Dall'altra parte invece la società Milan che, pur trovandosi disperatamente all'ultima spiaggia per conquistare la Champions League e quindi evitare l'esodo dei propri campioni, ha aspettato in modo piuttosto tranquillo questo storico evento, prodigandosi al contrario dei cugini ad abbassare i toni e a tranquillizzare l'ambiente mediatico negando falsamente (così come per l'Inter falsamente era la 'partita della vita') la cruciale importanza della partita a venire.
In questo modo i giocatori del Milan sono entrati in campo tranquilli e convinti mentre quelli dell'Inter contratti e timorosi. Non a caso i secondi si sono sbloccati solo quando la partita era già chiusa e quindi sul 2 a 0, dopo essersi liberati del peso della 'partita della vita', dimostrando di essere superiori nonostante pochi fossero i titolari in campo e dimostrando anche di come in realtà la squadra sia superiore, ma la società nel suo insieme decisamente inferiore a quella dei rossoneri.
Purtroppo da quasi vent'anni la storia si ripete anche se di allenatori e giocatori per Appiano Gentile ne sono passati assai. Indovinate però cos'è che non è mai cambiato?

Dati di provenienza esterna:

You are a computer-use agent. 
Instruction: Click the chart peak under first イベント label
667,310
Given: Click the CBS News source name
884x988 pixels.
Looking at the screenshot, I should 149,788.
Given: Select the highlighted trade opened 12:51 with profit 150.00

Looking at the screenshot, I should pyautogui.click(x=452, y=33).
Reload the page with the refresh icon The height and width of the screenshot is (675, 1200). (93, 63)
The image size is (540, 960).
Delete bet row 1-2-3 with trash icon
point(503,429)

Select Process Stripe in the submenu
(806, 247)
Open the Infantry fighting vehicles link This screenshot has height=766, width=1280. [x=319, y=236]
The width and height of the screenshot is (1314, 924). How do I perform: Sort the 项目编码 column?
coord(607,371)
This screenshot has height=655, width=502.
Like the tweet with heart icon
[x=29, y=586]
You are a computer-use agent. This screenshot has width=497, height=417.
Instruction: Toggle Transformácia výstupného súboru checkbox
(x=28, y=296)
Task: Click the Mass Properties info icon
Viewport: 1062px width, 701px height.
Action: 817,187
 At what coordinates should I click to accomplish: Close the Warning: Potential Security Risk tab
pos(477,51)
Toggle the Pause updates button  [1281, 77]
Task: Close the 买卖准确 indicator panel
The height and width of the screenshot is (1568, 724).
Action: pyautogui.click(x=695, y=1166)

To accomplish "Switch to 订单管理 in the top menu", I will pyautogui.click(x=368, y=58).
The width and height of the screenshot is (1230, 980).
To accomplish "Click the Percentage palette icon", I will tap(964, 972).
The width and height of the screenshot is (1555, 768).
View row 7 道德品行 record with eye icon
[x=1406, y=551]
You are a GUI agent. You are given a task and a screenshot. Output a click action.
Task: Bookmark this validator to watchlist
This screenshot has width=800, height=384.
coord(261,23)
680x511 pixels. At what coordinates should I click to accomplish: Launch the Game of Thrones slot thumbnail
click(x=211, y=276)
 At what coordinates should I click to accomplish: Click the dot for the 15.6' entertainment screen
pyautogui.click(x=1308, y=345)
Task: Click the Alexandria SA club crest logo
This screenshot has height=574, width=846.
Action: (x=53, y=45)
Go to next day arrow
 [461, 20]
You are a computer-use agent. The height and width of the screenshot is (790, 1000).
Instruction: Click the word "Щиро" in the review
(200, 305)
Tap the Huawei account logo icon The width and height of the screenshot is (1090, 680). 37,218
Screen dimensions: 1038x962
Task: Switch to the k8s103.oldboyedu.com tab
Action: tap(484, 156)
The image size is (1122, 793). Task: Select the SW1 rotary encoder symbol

Insomma, l'Inter si è confermata provinciale almeno tanto quanto il suo presidente, sempre pronto ad attaccare l'unico allenatore che ha fatto vincere alla sua squadra qualcosa (una volta di più si è espresso subito dopo la partita, sproloquiando con commenti inappropriati), mentre il Milan si è confermata squadra vincente, così come lo è il suo capo maggiore che, a differenza di altri,
non perde un colpo e non sbaglia mai le proprie campagne elettorali!